Collected data
****************************************

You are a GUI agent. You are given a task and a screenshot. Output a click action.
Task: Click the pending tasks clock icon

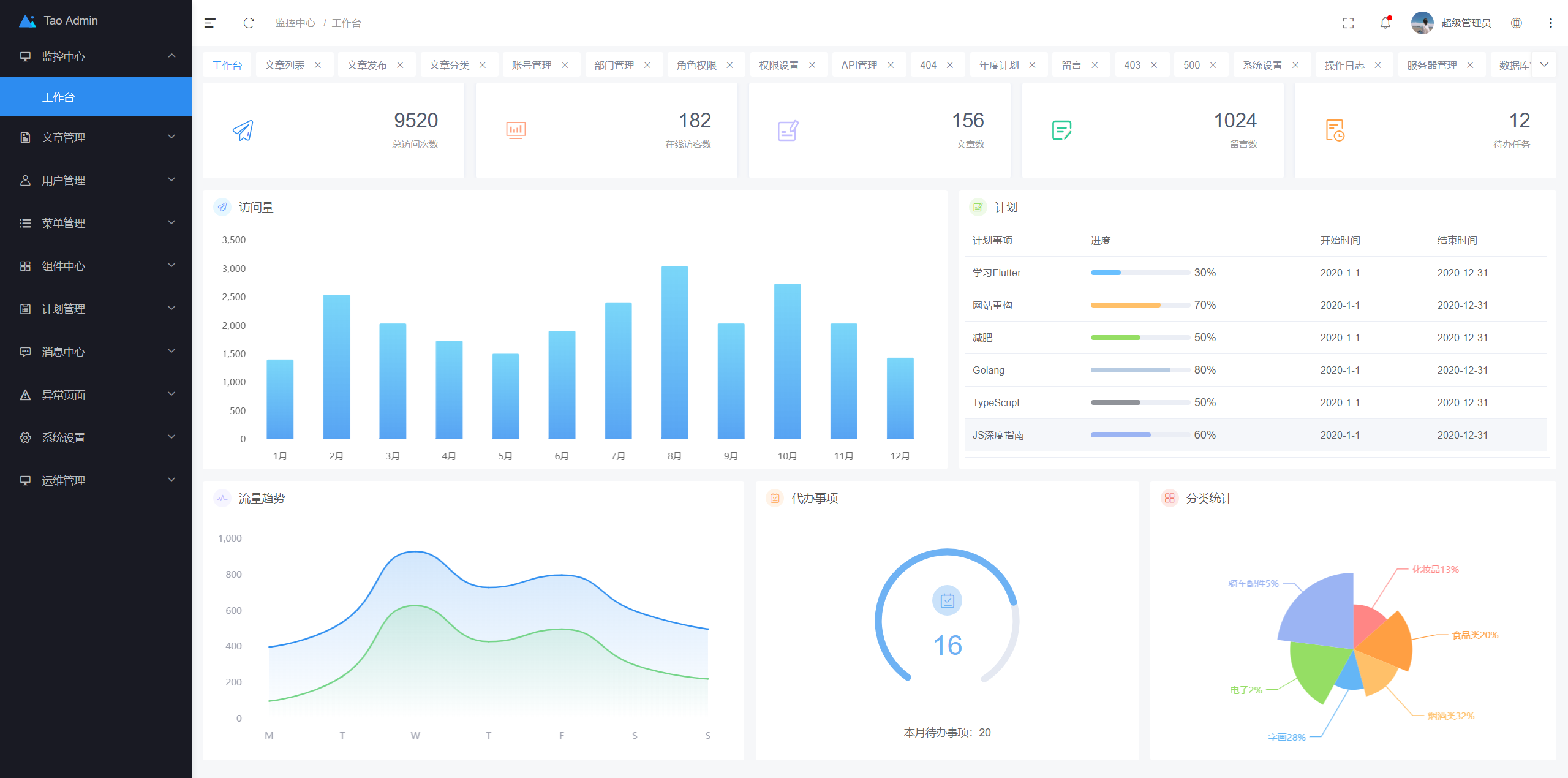[x=1335, y=130]
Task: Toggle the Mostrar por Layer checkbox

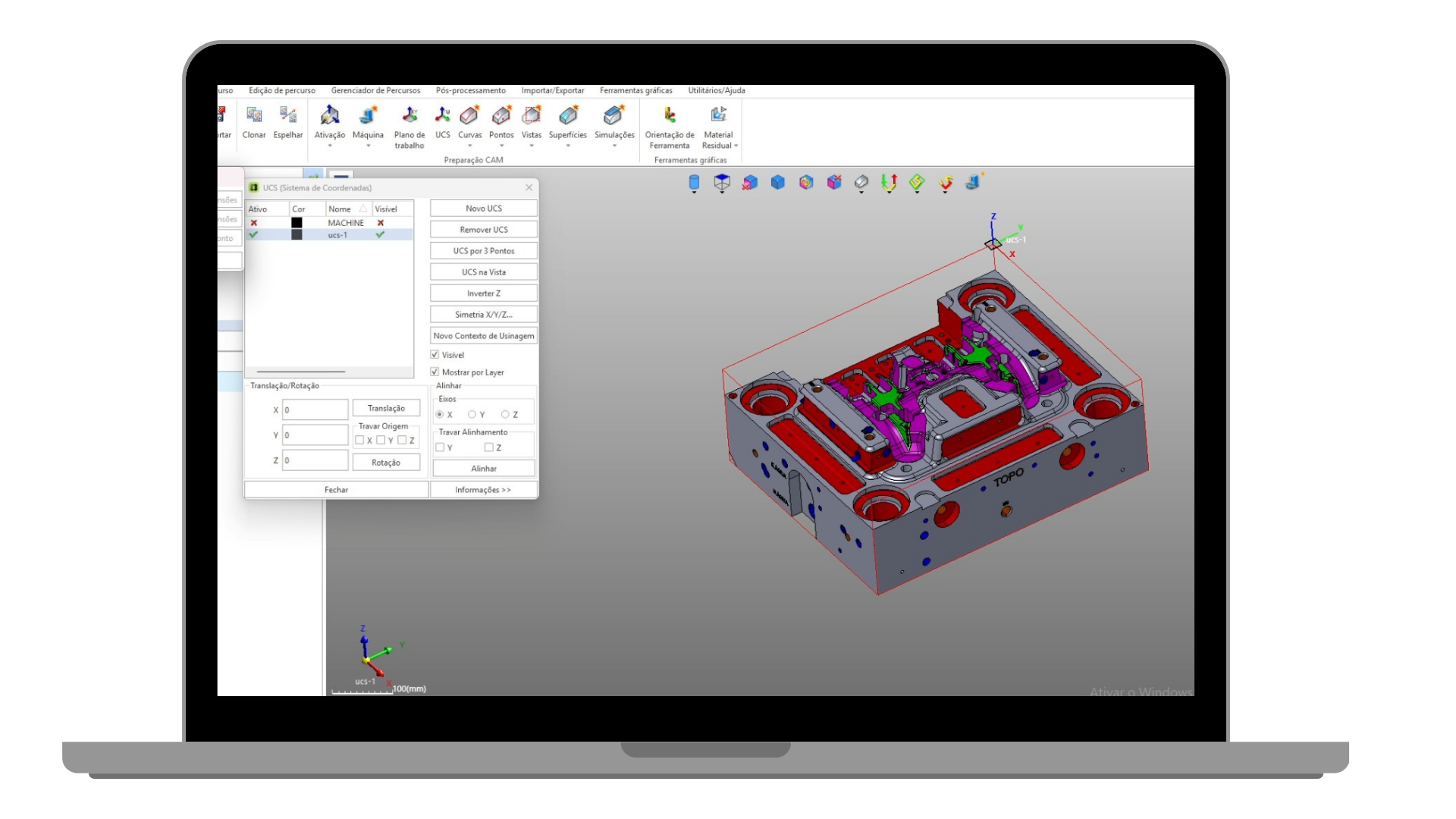Action: click(435, 372)
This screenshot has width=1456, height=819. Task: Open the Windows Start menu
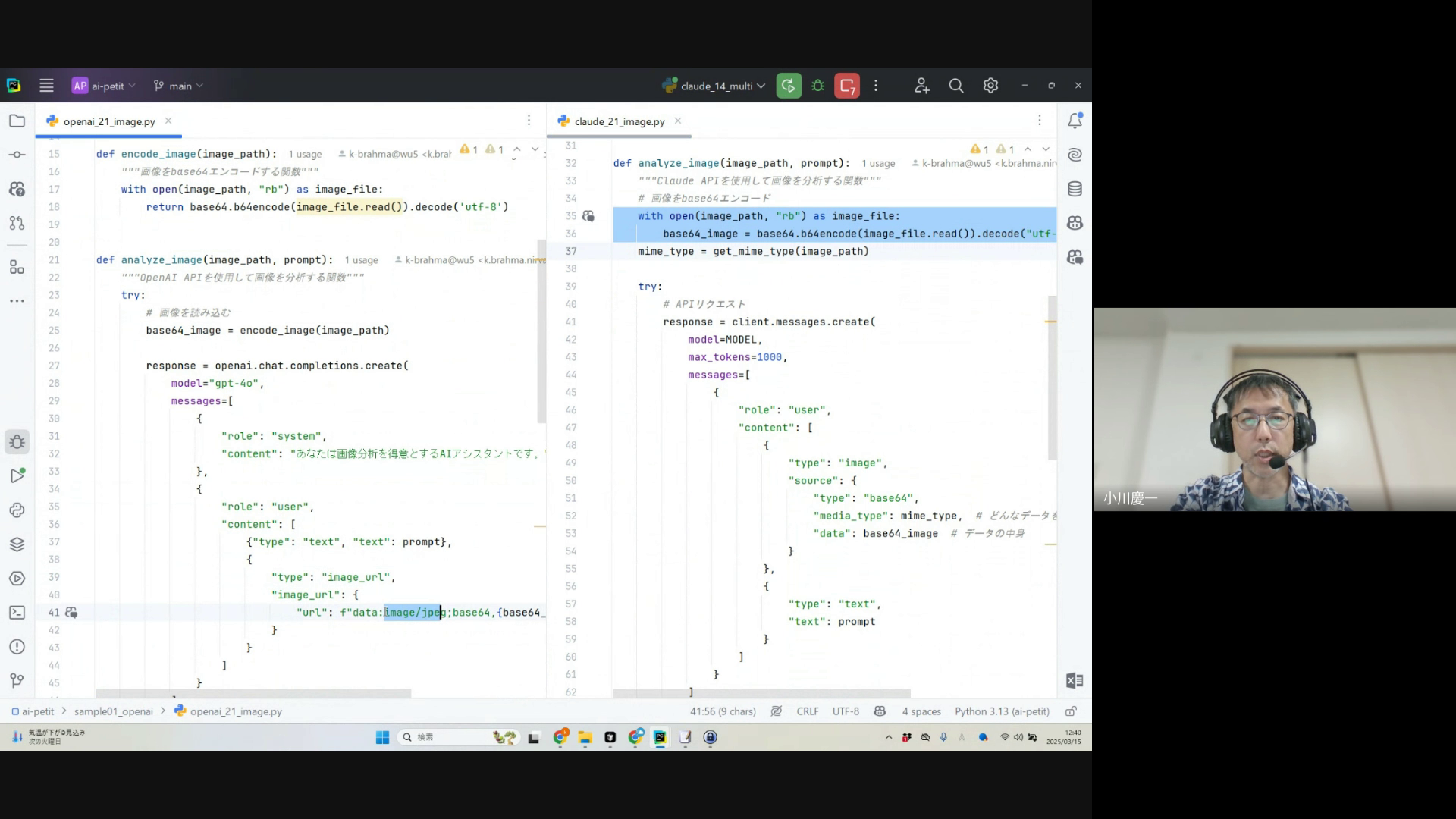[382, 737]
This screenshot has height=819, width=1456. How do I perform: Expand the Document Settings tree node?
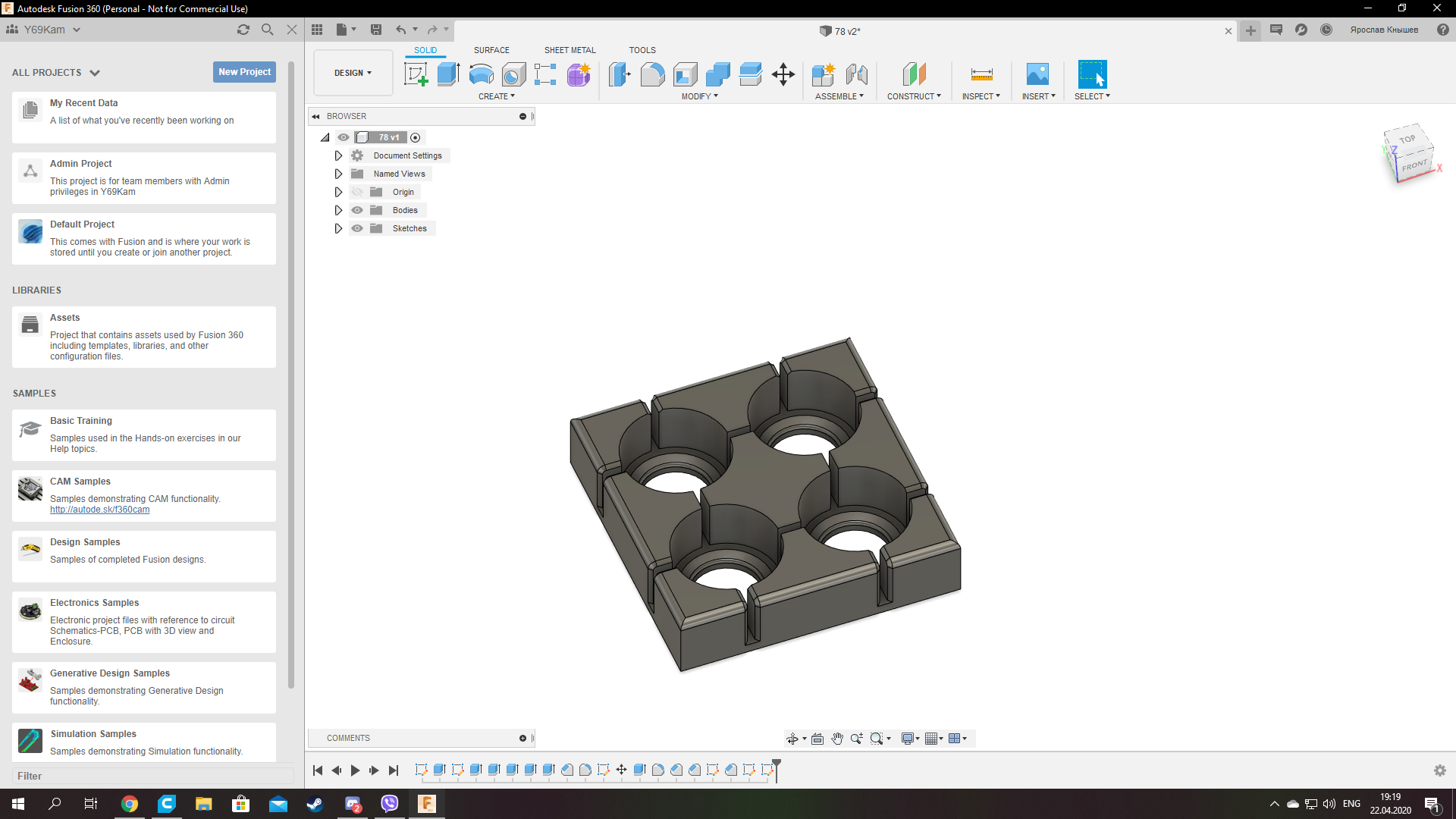coord(338,155)
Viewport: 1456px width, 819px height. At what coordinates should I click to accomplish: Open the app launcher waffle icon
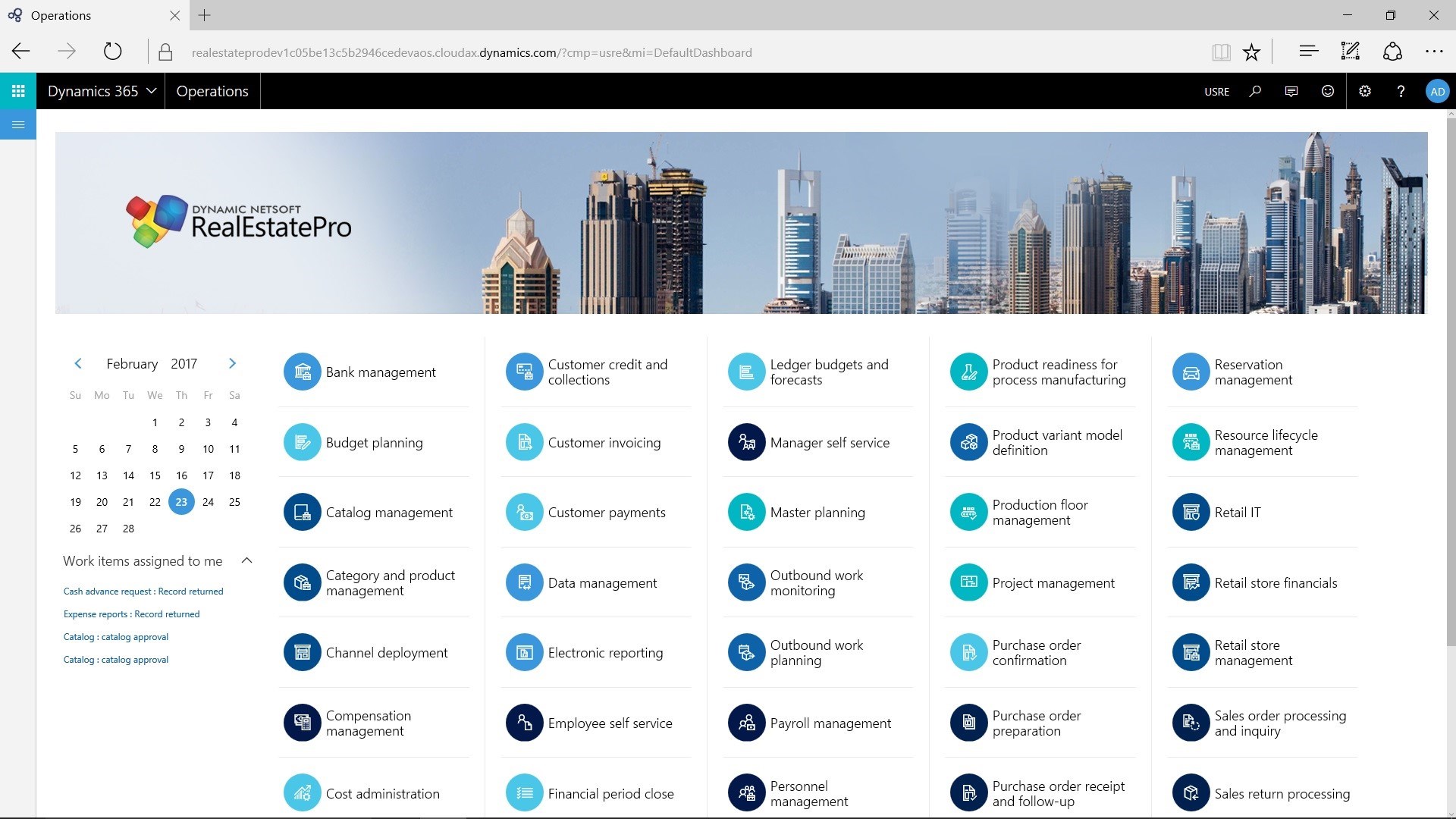click(18, 91)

****************************************

Work request:
With the pictures left out, output all the entries exactly.

The answer:
You are a GUI agent. You are given a task and a screenshot. Output a click action.
Task: Click the pending tasks clock icon

[x=1335, y=130]
Task: Toggle the Mostrar por Layer checkbox

Action: click(435, 372)
This screenshot has width=1456, height=819. Task: Open the Windows Start menu
[382, 737]
This screenshot has height=819, width=1456. How do I perform: Expand the Document Settings tree node?
coord(338,155)
Viewport: 1456px width, 819px height. At what coordinates should I click to accomplish: Open the app launcher waffle icon
click(18, 91)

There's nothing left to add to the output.